Pixel coordinate grounding data:
********

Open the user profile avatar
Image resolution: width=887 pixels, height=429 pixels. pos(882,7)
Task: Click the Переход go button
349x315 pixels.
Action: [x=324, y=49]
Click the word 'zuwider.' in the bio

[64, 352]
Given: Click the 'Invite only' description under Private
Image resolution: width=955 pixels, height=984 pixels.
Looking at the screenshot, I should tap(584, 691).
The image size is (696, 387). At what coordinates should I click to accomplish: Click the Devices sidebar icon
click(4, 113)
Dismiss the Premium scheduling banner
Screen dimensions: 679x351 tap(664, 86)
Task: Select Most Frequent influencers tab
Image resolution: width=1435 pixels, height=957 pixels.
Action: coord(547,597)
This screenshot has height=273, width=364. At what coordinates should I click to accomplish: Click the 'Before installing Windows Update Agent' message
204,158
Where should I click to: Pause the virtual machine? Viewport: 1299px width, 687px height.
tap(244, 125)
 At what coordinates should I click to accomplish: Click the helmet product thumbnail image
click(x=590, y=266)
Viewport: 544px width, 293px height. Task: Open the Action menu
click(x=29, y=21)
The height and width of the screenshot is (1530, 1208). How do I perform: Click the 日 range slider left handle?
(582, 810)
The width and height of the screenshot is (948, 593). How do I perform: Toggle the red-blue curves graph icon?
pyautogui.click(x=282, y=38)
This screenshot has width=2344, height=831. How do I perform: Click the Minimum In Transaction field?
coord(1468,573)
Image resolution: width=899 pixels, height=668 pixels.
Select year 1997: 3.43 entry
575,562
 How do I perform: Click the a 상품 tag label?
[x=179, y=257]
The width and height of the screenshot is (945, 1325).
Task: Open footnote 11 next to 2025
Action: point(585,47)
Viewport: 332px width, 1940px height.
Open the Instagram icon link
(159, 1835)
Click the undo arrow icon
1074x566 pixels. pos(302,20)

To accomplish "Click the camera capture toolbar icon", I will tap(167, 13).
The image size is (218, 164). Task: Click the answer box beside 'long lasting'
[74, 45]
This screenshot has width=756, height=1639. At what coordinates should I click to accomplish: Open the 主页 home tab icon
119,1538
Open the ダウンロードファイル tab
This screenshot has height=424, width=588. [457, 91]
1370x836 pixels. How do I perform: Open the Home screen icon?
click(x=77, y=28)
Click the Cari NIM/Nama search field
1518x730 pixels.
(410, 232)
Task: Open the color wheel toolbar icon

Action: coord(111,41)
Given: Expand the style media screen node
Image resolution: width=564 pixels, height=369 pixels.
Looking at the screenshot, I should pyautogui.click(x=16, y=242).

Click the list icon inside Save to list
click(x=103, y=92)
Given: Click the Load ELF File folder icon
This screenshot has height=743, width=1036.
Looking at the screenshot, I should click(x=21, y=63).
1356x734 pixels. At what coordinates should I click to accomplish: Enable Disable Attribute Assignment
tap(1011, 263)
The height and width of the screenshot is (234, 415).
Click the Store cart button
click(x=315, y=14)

********

ABOUT THIS EXERCISE:
All lines of the entries containing the string "Given" must be shown in full.

EXERCISE RESULT:
Given: Click the 'Invite only' description under Private
Given: Expand the style media screen node
Given: Click the Load ELF File folder icon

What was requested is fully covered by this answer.